You'll want to make time for this SAS Talks Webinar, where SAS® expert David Corliss shows you how to apply cluster analysis methodology to time series data.
Segments are often identified using static characteristics, but evolving systems may be better described by how things change over time. See a demonstration with examples from many industries. No prior experience with clustering analysis is needed – but intermediate SAS programmers will benefit the most from this discussion.
- Learn how to apply standard SAS clustering procedures (Base SAS and SAS/STAT®) to time series data.
- Understand how to use this method to identify phases or stages of development in systems that change over time.
- See a demonstration of the analysis of seasonal changes in gas prices.
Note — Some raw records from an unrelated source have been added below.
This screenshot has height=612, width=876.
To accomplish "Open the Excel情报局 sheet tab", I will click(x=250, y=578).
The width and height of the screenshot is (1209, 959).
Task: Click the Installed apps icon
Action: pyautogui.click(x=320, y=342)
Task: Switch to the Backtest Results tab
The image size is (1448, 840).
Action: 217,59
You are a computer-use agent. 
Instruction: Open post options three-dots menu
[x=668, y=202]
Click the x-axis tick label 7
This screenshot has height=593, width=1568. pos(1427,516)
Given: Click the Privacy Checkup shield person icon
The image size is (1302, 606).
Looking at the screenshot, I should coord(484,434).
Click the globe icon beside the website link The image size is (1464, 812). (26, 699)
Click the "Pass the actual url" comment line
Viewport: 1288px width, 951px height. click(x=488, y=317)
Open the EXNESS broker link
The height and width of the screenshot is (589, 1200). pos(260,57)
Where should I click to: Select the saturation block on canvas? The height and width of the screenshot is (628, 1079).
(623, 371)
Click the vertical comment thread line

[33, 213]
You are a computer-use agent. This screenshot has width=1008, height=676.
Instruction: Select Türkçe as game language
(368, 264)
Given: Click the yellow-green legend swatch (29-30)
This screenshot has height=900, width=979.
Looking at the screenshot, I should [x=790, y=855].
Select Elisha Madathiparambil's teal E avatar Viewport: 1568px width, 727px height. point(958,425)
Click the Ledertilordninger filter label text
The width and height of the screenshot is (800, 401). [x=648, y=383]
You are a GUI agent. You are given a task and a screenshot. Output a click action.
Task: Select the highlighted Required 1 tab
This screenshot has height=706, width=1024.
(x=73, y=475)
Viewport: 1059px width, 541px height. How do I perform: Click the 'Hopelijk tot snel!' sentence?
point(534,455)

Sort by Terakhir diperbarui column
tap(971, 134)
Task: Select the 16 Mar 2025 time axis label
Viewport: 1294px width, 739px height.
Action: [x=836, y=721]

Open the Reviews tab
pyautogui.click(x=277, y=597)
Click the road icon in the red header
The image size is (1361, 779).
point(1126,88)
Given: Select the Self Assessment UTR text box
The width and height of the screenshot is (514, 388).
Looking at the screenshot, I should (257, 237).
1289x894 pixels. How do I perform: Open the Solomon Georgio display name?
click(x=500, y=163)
- Hear about examples of dynamic systems analysis in biostatistics, econometrics, meteorology and astrophysics.
David J. Corliss, PhD
Manager, Emerging Technologies
Magnify Analytic Solutions
David Corliss has been using SAS since 1994. He leads the analytics R&D team at Magnify Analytic Solutions in Detroit and is a part-time faculty member in astronomy at Wayne State University. His recent work has focused on bringing university research on time series analysis to the wider SAS audience. He is a regular speaker at SAS Global Forum as well as local and regional events. Corliss is active in the Michigan SAS Users Group and MidWest SAS Users Group, regularly serving as a section chair at regional events. This webinar grew out of his 2012 SAS Global Forum presentation, which won Best Contributed Paper in Statistics and Data Analysis. Corliss holds a PhD in statistical astrophysics.